Carlos Vives singles chronology
| "La Foto de los Dos" (2013) | "El Mar de Sus Ojos" (2014) | "La Copa de Todos" (2014) |

ChocQuibTown singles chronology
| "Uh La La" (2013) | "El Mar de Sus Ojos" (2014) | "Cuando Te Veo" (2015) |

= El Mar de Sus Ojos =

"El Mar de Sus Ojos" (transl. "The Sea Of Her Eyes") is a song performed by Colombian recording artist Carlos Vives featuring the hip-hop group ChocQuibTown. It is the lead single from his album Más + Corazón Profundo (2014).

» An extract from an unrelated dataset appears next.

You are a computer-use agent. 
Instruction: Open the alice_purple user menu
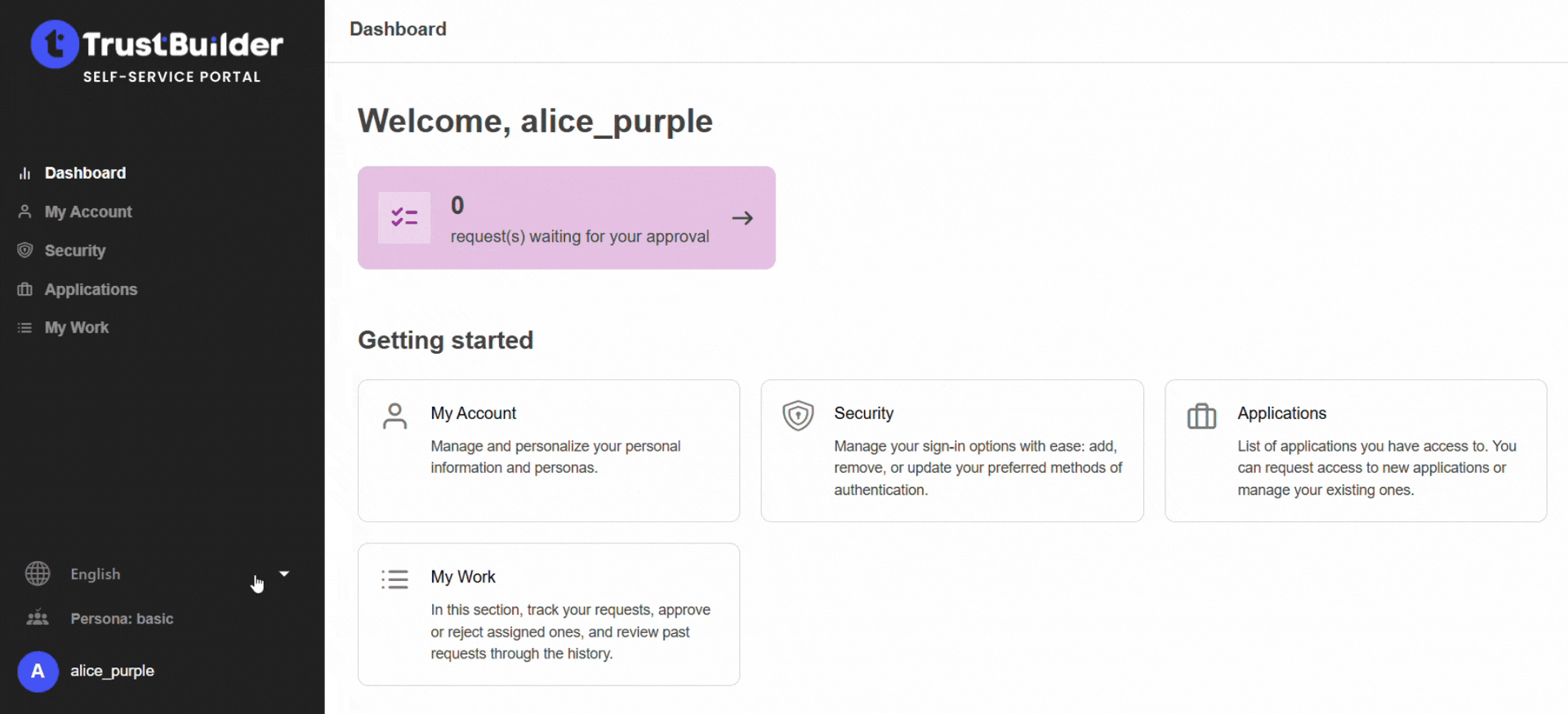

At the Latin Grammy Awards of 2014, the song received a nomination for Record of the Year.

== Chart performance ==
"El Mar de Sus Ojos", in Colombia debuted at number one on the National-Report chart on the week March 3, 2014, replacing "El Serrucho" by Mr Black. In the United States the song debuted at number eleven on the Billboard Hot Latin Songs chart, logged 11.8 million audience detections in its opening week, according to Nielsen SoundScan. On the Billboard Latin Pop Songs chart, debuted at number fifteen and on the Billboard Tropical Songs at number nine, in both charts the song won the "Greatest Gainer", title that is given to records that have greatest airplay and sales that week.

== Track listing ==
- Digital download
1. "El Mar de Sus Ojos" –

== Credits and personnel ==
Credits adapted from the "El Mar de Sus Ojos" liner notes.
- Recording
- Recorded at Henson Recording Studios, Los Angeles, USA and The Groove Studios, Miami, USA.

- Personnel

- Songwriting – Carlos Vives and Hugo Huertas
- Music director – Hugo Huertas
- Featured artists – ChocQuibTown
- Production – Carlos Vives and Andrés Castro

- Arrangement – Carlos Vives, Andrés Castro and Miguel Martínez "Mike"
- Programming – Andrés Castrp and Miguel Martínez "Mike"
- Mastering – Tom Coyne
- Mixing – Curt Schneider

== Charts ==

=== Weekly charts ===

| Chart (2014) | Peak position |
|---|---|
| Colombia (National-Report) | 1 |
| Dominican Republic Pop Chart (Monitor Latino) | 9 |
| US Hot Latin Songs (Billboard) | 11 |
| US Latin Airplay (Billboard) | 1 |
| US Latin Pop Airplay (Billboard) | 15 |
| US Tropical Airplay (Billboard) | 2 |
| Venezuela (Record Report) | 1 |

=== Year-end charts ===

| Chart (2014) | Position |
|---|---|
| US Latin Songs | 90 |
| US Latin Tropical Airplay | 32 |

== Certifications ==

| Region | Certification | Certified units/sales |
| United States (RIAA) | 2× Platinum (Latin) | 120,000^{‡} |
^{‡} Sales+streaming figures based on certification alone.